The readmission rate within 30 days of discharge was higher for the patients who underwent UPPP with tongue and hypopharyngeal operation than UPPP with nasal operation and UPPP alone (89 [6.5%] vs 538 [4.7%] vs 832 [3.7%]). The patients who underwent UPPP with tongue or hypopharyngeal operation were more likely to be readmitted for bleeding than were the patients who underwent UPPP alone or UPPP with nasal operation (50 [3.7%] vs 381 [1.7%] and 231 [2.0%]). Minor differences were calculated in the bleeding-related reoperation rates of the 3 surgical groups. All-cause mortality was higher for the UPPP with tongue and hypopharyngeal group (0.6%) than the other 2 groups.

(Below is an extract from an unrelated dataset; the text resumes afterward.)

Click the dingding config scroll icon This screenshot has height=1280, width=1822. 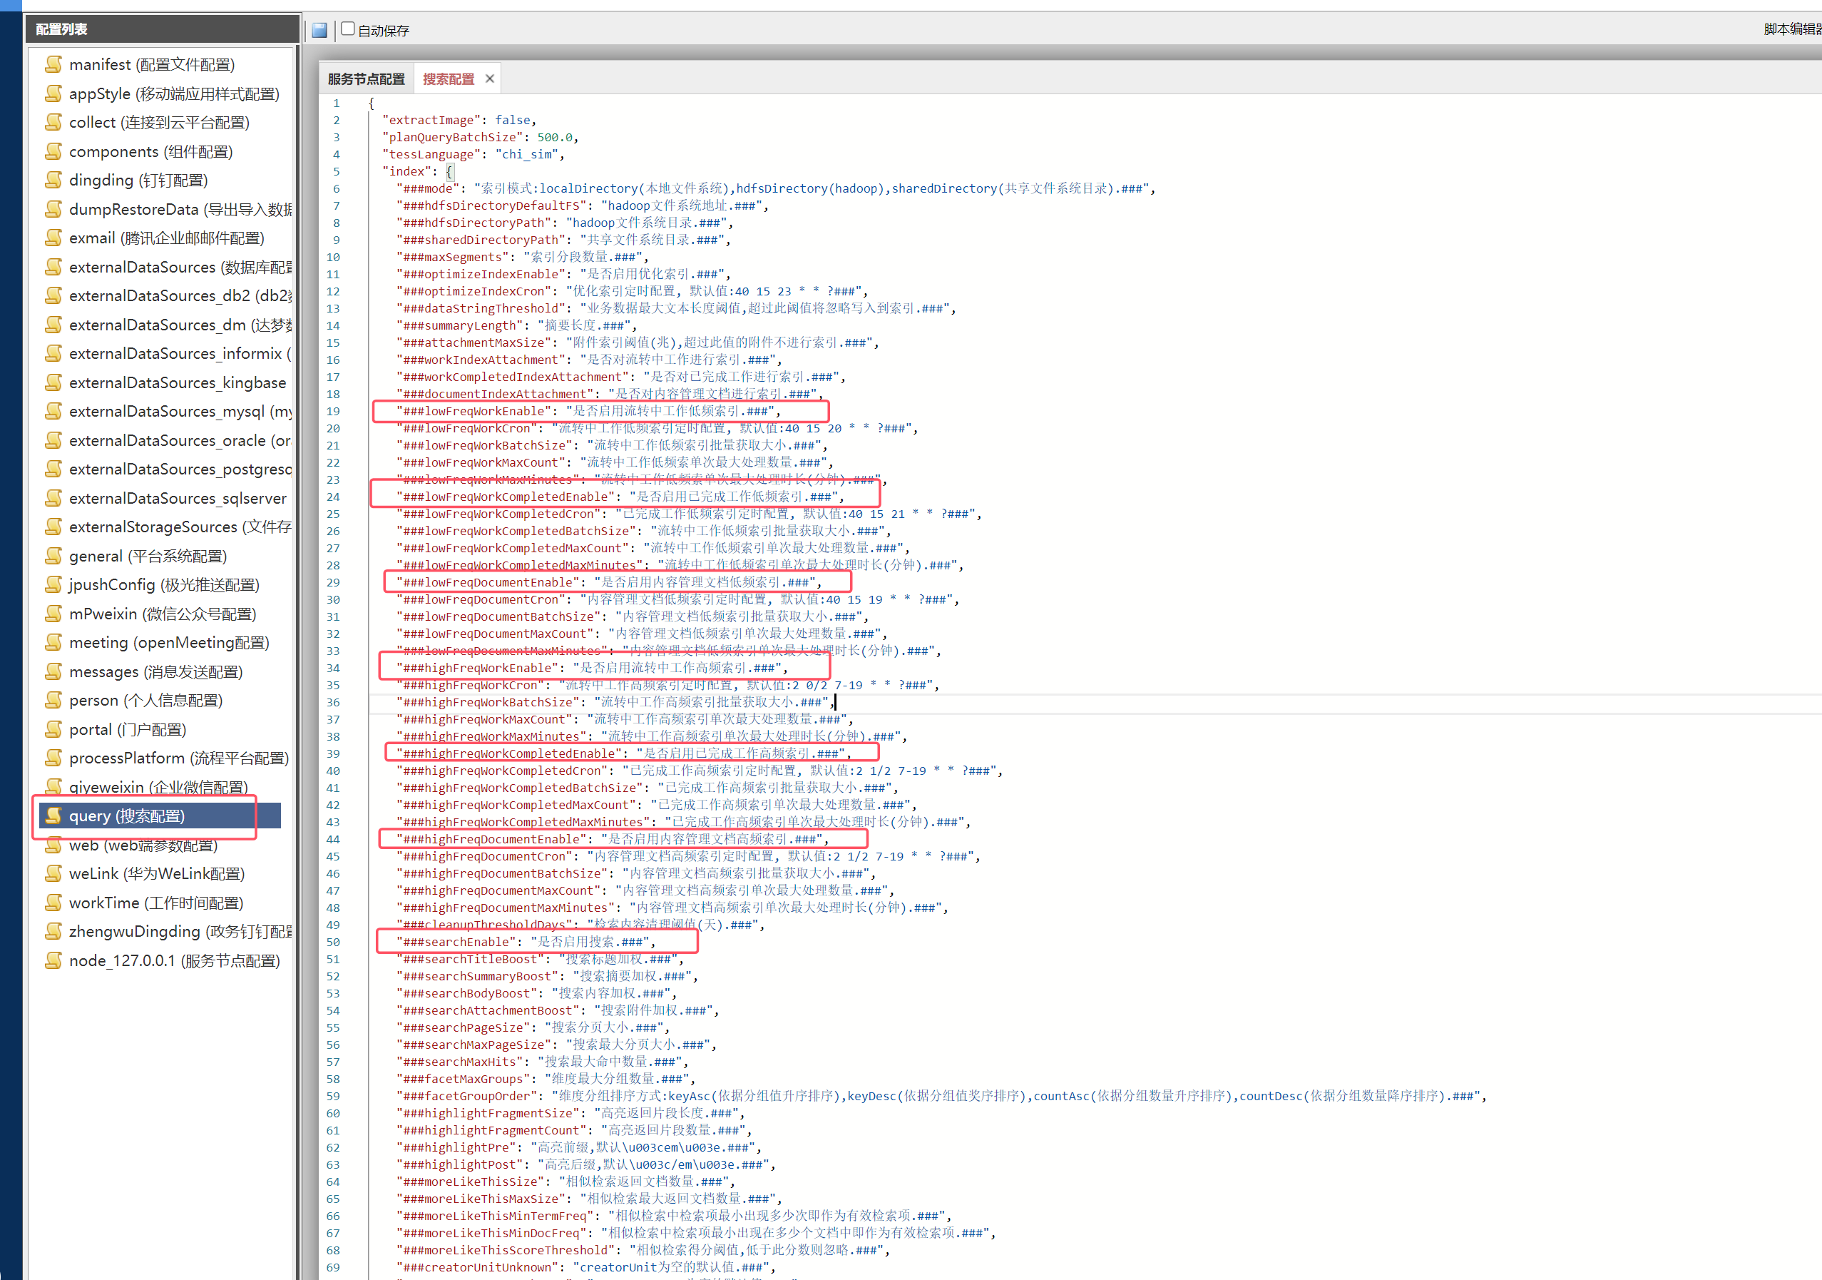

Univariate and multivariable mixed-effect logistic regression models were constructed to verify the associations between multilevel surgical procedures and major postoperative complications (Table 3). After adjusting for possible confounders (age, sex, hospital level, diabetes, perioperative opioid treatment, and year of surgical procedure) and holding the random effect constant, concurrent UPPP with nasal operation (adjusted odds ratio [aOR], 1.22; 95% CI, 1.09-1.37) and UPPP with tongue or hypopharyngeal operation (aOR, 1.68; 95% CI, 1.34-2.11) were determined to be associated with higher risks of readmission for any reason. The hospital’s odds of 30-day readmission for UPPP with nasal operation compared with UPPP alone was 2.34 (95% CI, 1.72-3.17) times higher, holding all of the confounding variables and the random effects constant. Similar results were obtained using the alternative model, in which age was modeled as a restricted cubic spline, when comparing the risks of complications between multilevel surgical procedure types (Table 3).

Table 3. Mixed-Effect Logistic Model for Postoperative Complications.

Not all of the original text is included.